What Sara’s family endured in detention certainly didn’t help. In addition to pneumonia, Sara’s 2-year-old also had an ear infection, and though she asked for antibiotics, she said immigration officials didn’t give them to her. About 70 migrants huddled on a freezing tile floor in the room where her family was detained, Sara said. They had floor mats to sleep on, but she said that for a time, not everyone had blankets. Each time a group of migrants was released, others claimed the blankets they left behind. “I wasn’t able to talk because of how cold it was,” she said.

The milk for babies smelled sour, she said, and her 1-year-old vomited and had diarrhea after drinking it—a complaint that Ramirez-Watson has recently heard from other families who have passed through Good Neighbor. Sometimes sandwich bread was moldy, and some of the children’s burritos had rotten beans, Sara said. One of the burritos appeared to have a bite mark. “They would pass around a container to put stuff we didn’t eat, and then the next day it seemed like they would give us the food that was thrown away,” she said. (When asked for a comment on the conditions Sara faced in detention, Border Patrol didn’t respond.)

She said three guards would look at her with disgust and push people, often harassing the children. “One of them would say ‘What the fuck’ and start saying stuff,” she said. “I don’t know English, but I know bad words.”


Dozens of migrants flow through the doors of Good Neighbor every day, and the nearby Catholic Charities respite center aids hundreds more in McAllen, Texas. While local respite-center directors say that most newly released migrants don’t require intensive medical care, sometimes they arrive so sick that they have to go straight to an emergency room.
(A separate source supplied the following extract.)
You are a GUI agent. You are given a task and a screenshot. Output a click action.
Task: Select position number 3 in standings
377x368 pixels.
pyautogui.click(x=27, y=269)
Some respite centers, such as Catholic Charities, have volunteer doctors to treat minor ailments, and they send migrants to the emergency room for more severe problems. Ramirez-Watson of Good Neighbor says the shelter’s insurance company won’t let it distribute medications like Tylenol without hiring a medical professional, which it can’t afford now. So if migrants, especially children, arrive with a 101-degree fever or higher, she’ll call an ambulance.

Released migrants are almost always uninsured and usually can’t afford the cost of treatment. Hospitals likely pay for their care with federal and state dollars through a program called Emergency Medicaid, according to Anne Dunkelberg, the associate director of the Texas-based think tank Center for Public Policy Priorities, though that may not apply in all cases, and she said other supplemental funding sources, both federal and local, might also chip in.
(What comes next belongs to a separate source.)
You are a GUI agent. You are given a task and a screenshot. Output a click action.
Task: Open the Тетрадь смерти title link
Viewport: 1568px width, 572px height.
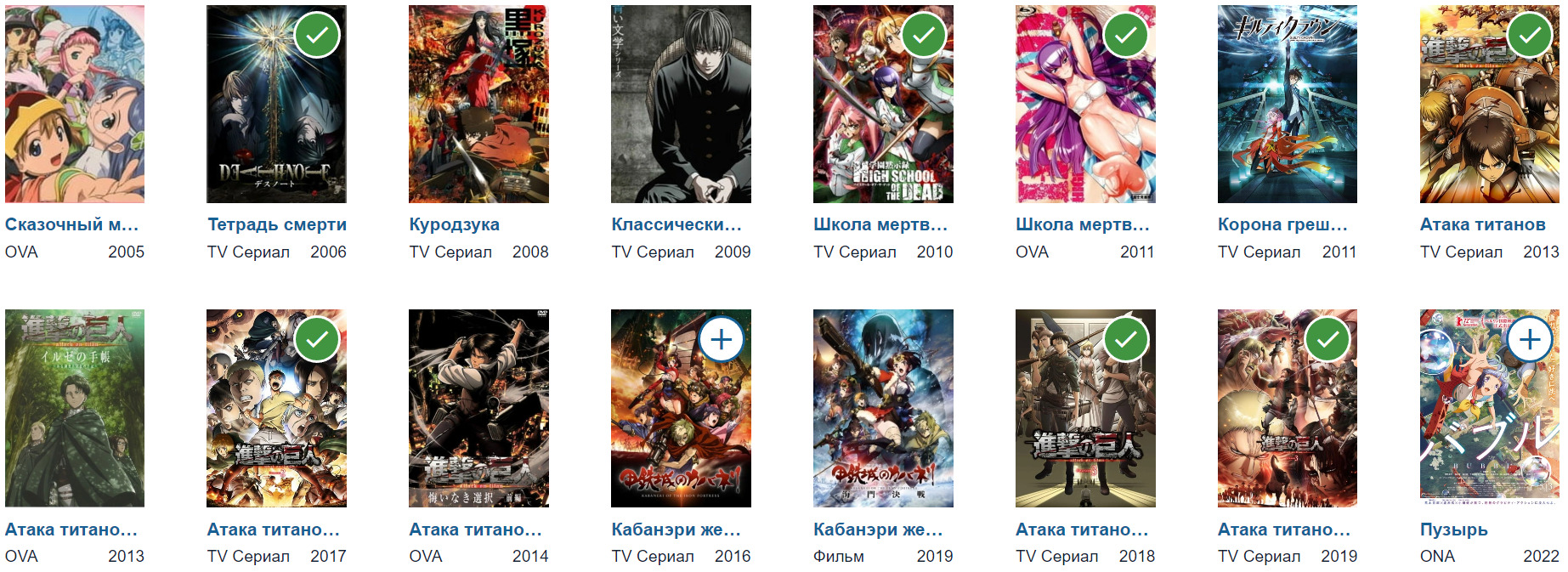click(x=277, y=224)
From January to April, Good Neighbor sent about one to two people to the emergency room every week, though that frequency has dropped in recent weeks, according to Ramirez-Watson. “Mostly it’s children, babies that are very fragile and may have high fever,” says Sister Norma Pimentel, who runs the Catholic Charities respite center. “They may be dehydrated and unresponsive, so we definitely take them to the hospital right away.”

Roberto “Bert” Johansson, a pediatric intensive-care specialist who volunteers at a respite center in El Paso, has treated hundreds of migrant children released from immigration detention facilities, and he’s seen kids with lice, scabies, and a range of infections that he says could have been treated and, if necessary, isolated sooner. He guessed that medical examiners in Border Patrol detention facilities are either overloaded with patients or unqualified to effectively treat children.

The government does not generally allow independent doctors inside detention facilities. But with multiple deaths of migrant children who were detained in or recently released from Border Patrol custody this year—compared with zero in-custody child deaths reported in the past decade—some borderlands physicians and immigration attorneys are calling for independent doctors to evaluate the children.

“I would like the chance to see them earlier,” Johansson says. “Because I know that if I see them late, there’s no chance. But I know that if I see them early, there’s a chance of survival.” Last December, a 7-year-old Guatemalan girl in Border Patrol custody died of a fast-growing bacterial infection. Johansson reviewed her autopsy report. He says her death was easily preventable.